### Material to process ###

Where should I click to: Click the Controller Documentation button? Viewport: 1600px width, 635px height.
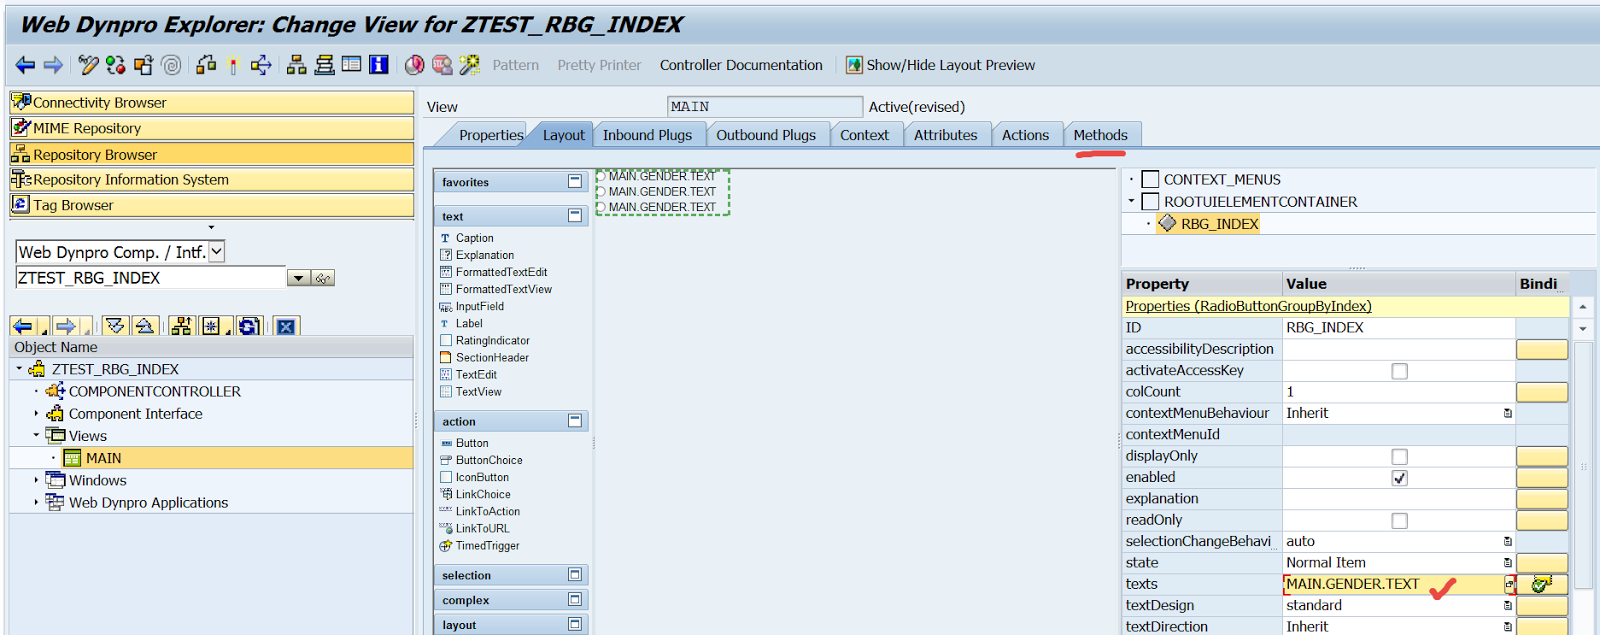(x=741, y=65)
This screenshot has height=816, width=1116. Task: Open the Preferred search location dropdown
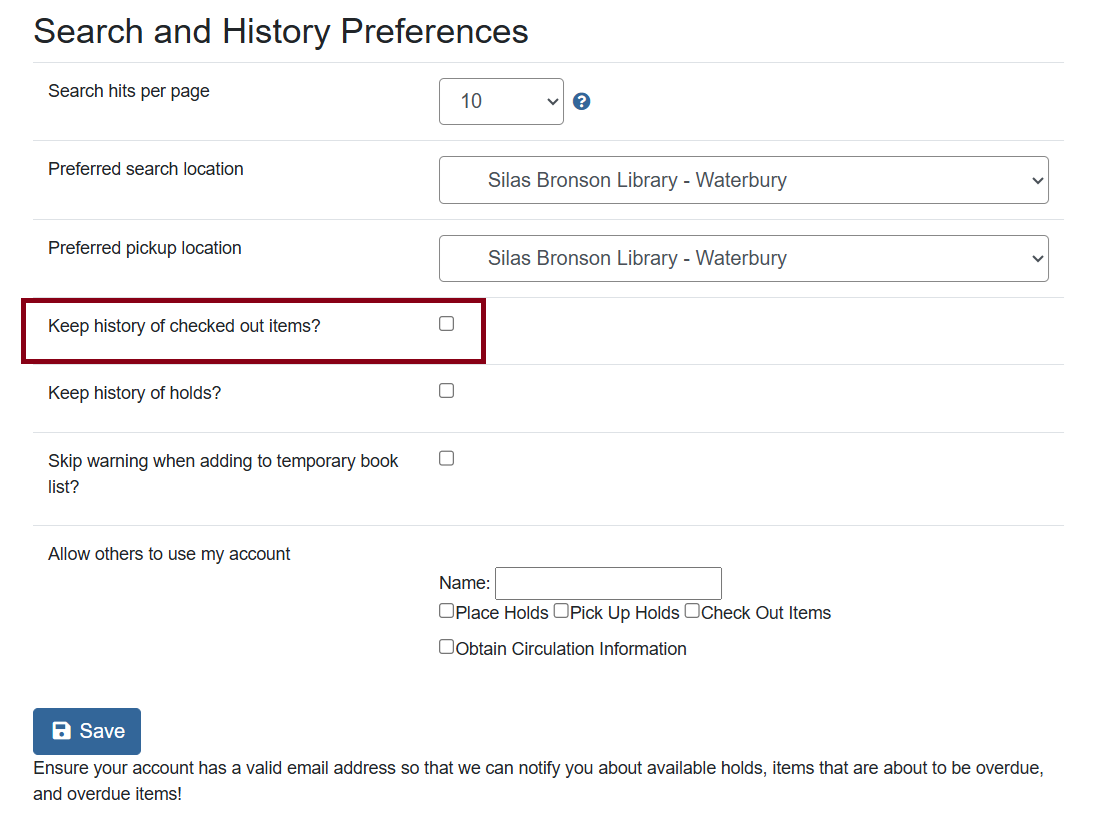click(x=743, y=180)
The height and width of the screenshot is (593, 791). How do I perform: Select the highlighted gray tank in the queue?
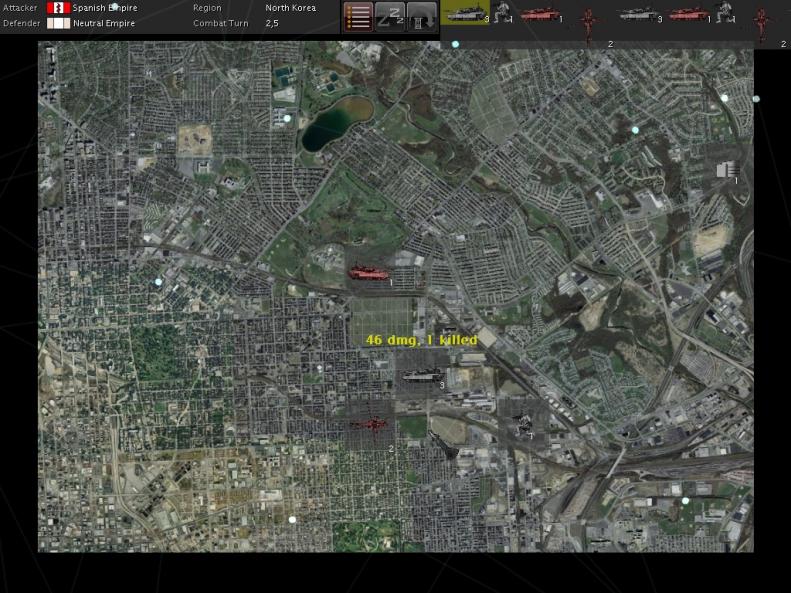(465, 13)
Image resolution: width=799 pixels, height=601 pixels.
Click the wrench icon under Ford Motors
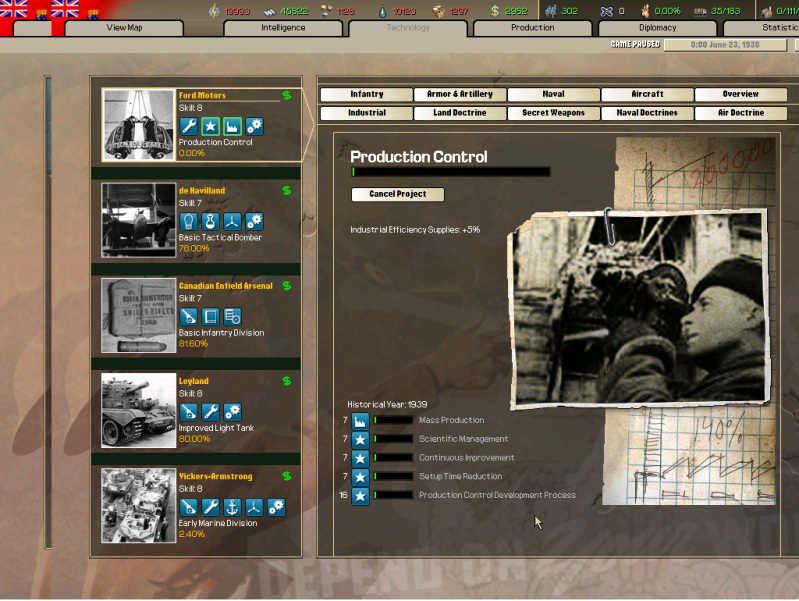(x=188, y=126)
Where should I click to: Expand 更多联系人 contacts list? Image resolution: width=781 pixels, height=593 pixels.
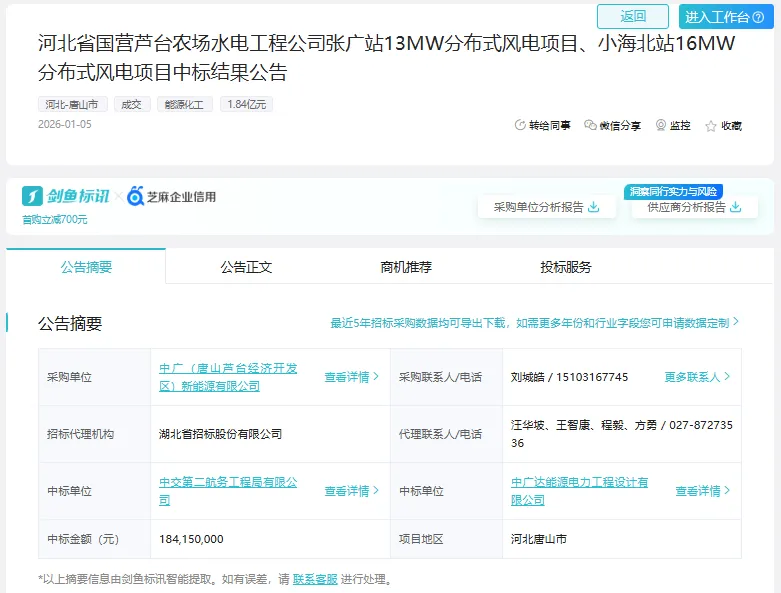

###

Take every line from the records that holds "resolution" and copy it down.

Image resolution: width=799 pixels, height=601 pixels.
Where should I click to: Expand 更多联系人 contacts list? Image resolution: width=781 pixels, height=593 pixels.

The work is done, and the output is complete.